The parsing task (or prediction task) assumes you have an already trained model in the directory
MODEL. You can parse a file INPUT_FILE in truncated CONLL-U format with the command:

```sh
hopsparser parse MODEL INPUT_FILE OUTPUT_FILE
```

This results in a parsed file called `OUTPUT_FILE`. Both INPUT_FILE and OUTPUT_FILE can be set to
`-` to use the standard i/o streams, which can be convenient if you want to use the parser in a
pipe.

The `INPUT_FILE` argument is supposed to be the path to a file in the
[CONLL-U](https://universaldependencies.org/format.html) format, possibly with missing columns. For
instance:

```conllu
1	Flaubert
2	a
3	écrit
4	Madame
5	Bovary
6	.
```

That is we require word indexation and word forms only. Empty words are currently not supported.
Multi-word tokens are not taken into account by the parsing models but are preserved in the outputs.

Alternatively, you may add the `--raw` flag to the command above, in which case the parser expects a
pre-tokenized raw text file with one sentence per line and individual tokens separated by blanks.

Depending on the model, the parser will be more or less fast and more or less accurate.

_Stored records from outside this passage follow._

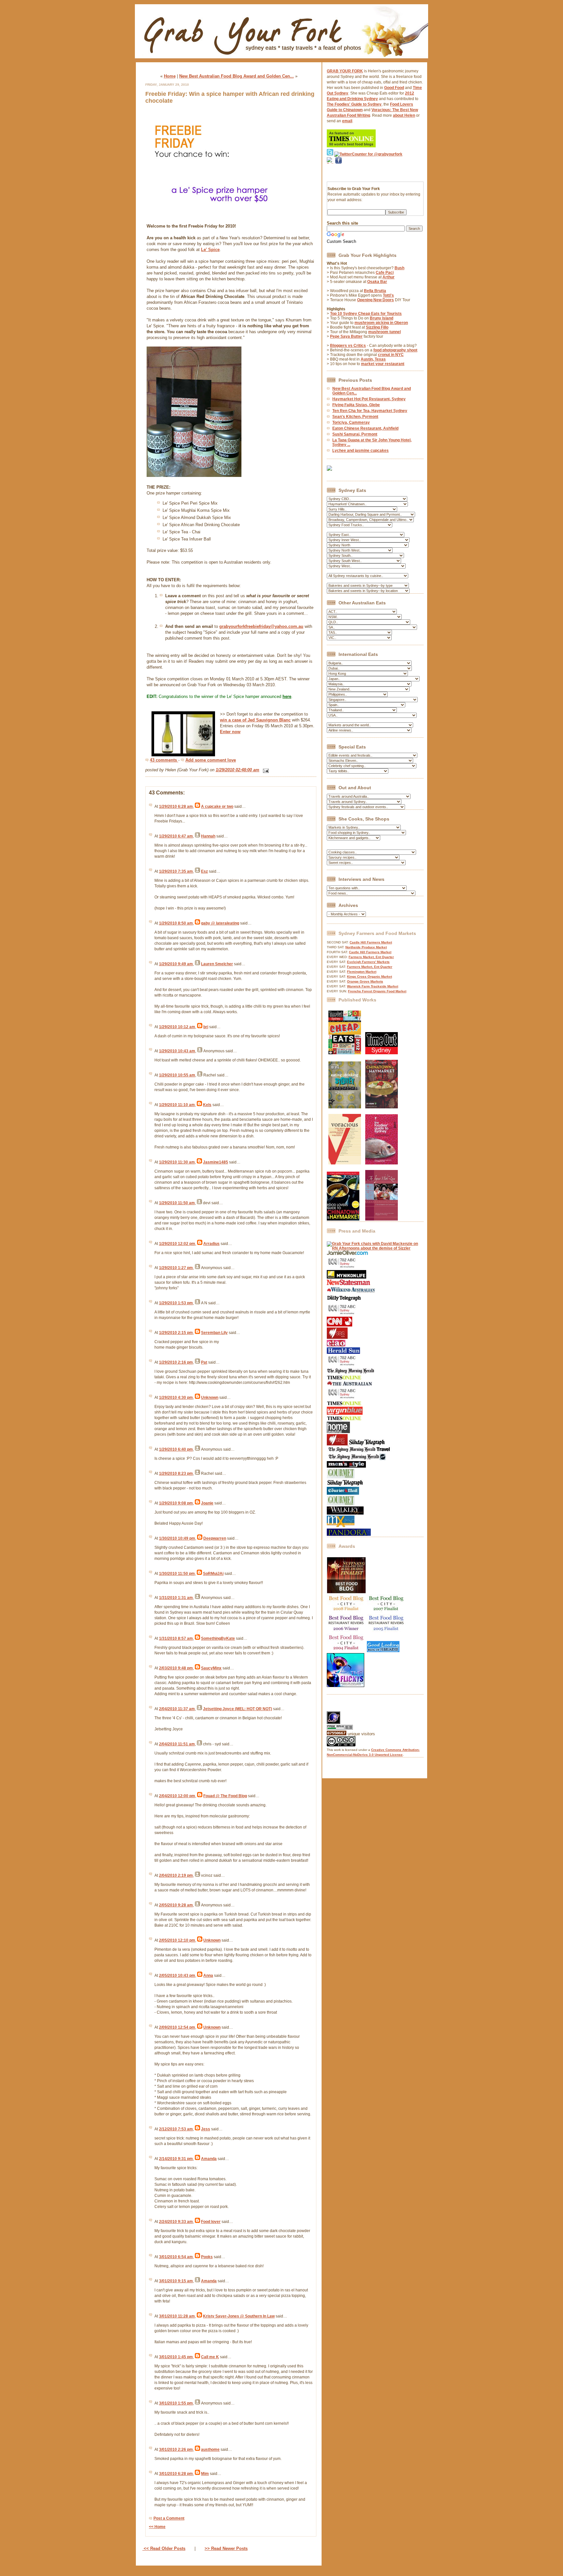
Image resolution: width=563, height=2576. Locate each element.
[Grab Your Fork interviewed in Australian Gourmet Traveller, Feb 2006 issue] (340, 1504)
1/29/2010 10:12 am (177, 1027)
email (347, 121)
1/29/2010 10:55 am (177, 1075)
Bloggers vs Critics (348, 345)
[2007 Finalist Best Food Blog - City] (386, 1611)
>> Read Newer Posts (226, 2548)
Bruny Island (381, 318)
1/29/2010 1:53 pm (176, 1303)
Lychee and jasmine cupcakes (360, 450)
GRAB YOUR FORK (345, 71)
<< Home (157, 2526)
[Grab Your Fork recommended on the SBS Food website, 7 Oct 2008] (338, 1444)
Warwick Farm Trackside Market (372, 986)
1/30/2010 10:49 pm (177, 1538)
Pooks (207, 2257)
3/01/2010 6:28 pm (176, 2473)
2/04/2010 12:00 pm (177, 1796)
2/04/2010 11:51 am (177, 1744)
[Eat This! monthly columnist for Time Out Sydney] (381, 1053)
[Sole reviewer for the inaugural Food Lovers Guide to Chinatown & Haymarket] (343, 1219)
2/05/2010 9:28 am (176, 1905)
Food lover (211, 2221)
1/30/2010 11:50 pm (177, 1573)
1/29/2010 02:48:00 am (237, 769)
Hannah (208, 836)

We can
however expect the parser to process several hundred sentences per second with a decent GPU. The GPU
actually used for performing computations can be specified using the `--device` command line option.

## Running in server mode

See [the server mode documentation](https://github.com/bencrabbe/npdependency/blob/master/docs/server.md).

## Pretrained models

We provide some pretrained models, see the list in [models.md](https://github.com/bencrabbe/npdependency/blob/master/docs/models.md).

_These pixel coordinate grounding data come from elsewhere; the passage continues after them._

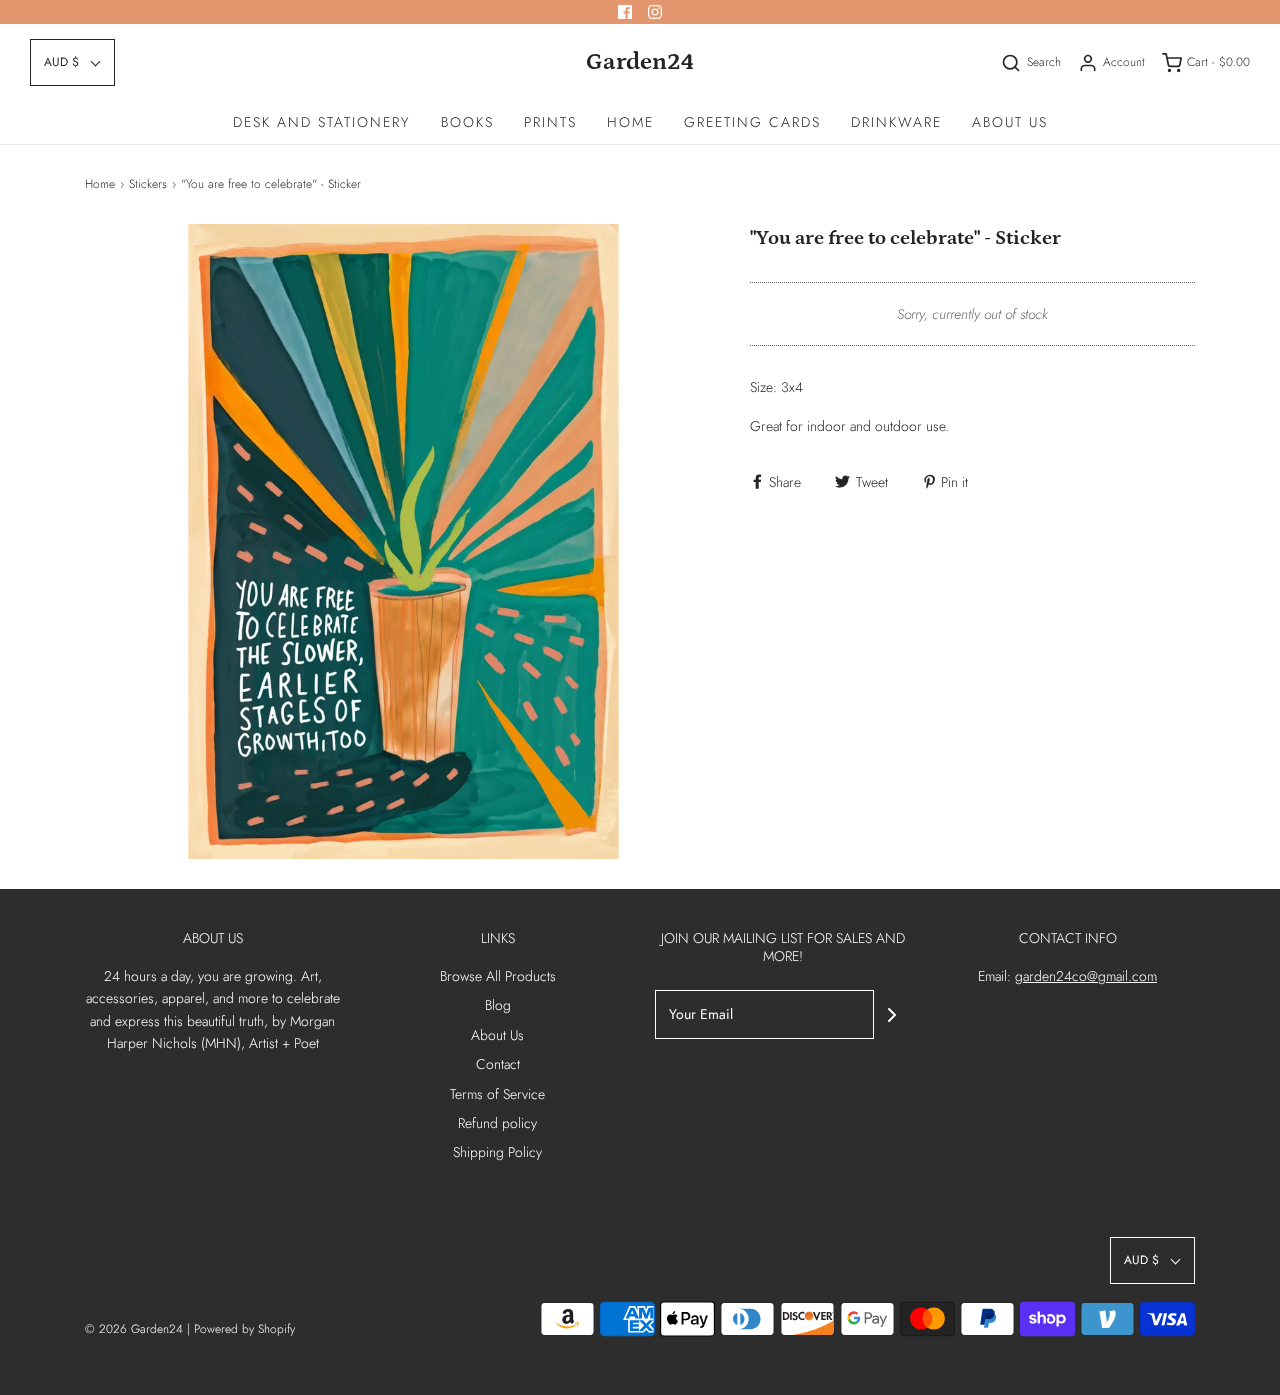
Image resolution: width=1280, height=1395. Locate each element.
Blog (498, 1005)
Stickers (148, 184)
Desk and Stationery (322, 122)
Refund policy (497, 1123)
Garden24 (640, 61)
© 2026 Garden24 (134, 1329)
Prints (550, 122)
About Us (1010, 122)
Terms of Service (497, 1094)
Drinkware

The reader may notice a difference with the results published in [(Le et al
2020)](https://arxiv.org/abs/1912.05372). The difference comes from a better usage of fasttext and
from the fact that this parser also predicts part of speech tags while the version described in [(Le
et al 2020)](https://arxiv.org/abs/1912.05372) required predicted tags as part of its input. These
changes make the parser easier to use in "real life" projects.

## Training

Instead of using a pretrained model, one can train his own model. Training a model with BERT
definitely requires a GPU. Unless you have a GPU with a very large amount of onboard memory, I
advise to use very small batch sizes (2, 4, 8, 16, 32, 64) for training. Otherwise you are likely to
run out of memory.

Training can be performed with the following steps:

1. Create a directory OUT for storing your new model
2. Copy a config YAML file from the [examples](https://github.com/bencrabbe/npdependency/tree/master/examples) directory
3. Edit it according to your needs
4. Run the command:

```sh
hopsparser train CONFIG.yaml TRAIN.conllu OUTPUT_DIR --dev-file DEV.conllu --test-file TEST.conllu 
```

After some time (minutes, hours…) you are done and the model is ready to run (go back to the parsing
section). There are other options, see `hopsparser train --help`.

## Citation

If you use this parser for your scientific publication, or if you find the resources in this
repository useful, please cite the following paper

```biblatex
@inproceedings{grobol:hal-03223424,
    title = {{Analyse en dépendances du français avec des plongements contextualisés}},
    author = {Grobol, Loïc and Crabbé, Benoît},
    url = {https://hal.archives-ouvertes.fr/hal-03223424},
    booktitle = {{Actes de la 28ème Conférence sur le Traitement Automatique des Langues Naturelles}},
    eventtitle = {{TALN-RÉCITAL 2021}},
    venue = {Lille, France},
    pdf = {https://hal.archives-ouvertes.fr/hal-03223424/file/HOPS_final.pdf},
    hal_id = {hal-03223424},
    hal_version = {v1},
}
```


## Licence

This software is released under the MIT Licence, with some files released under compatible free
licences, see [LICENCE.md](LICENCE.md) for the details.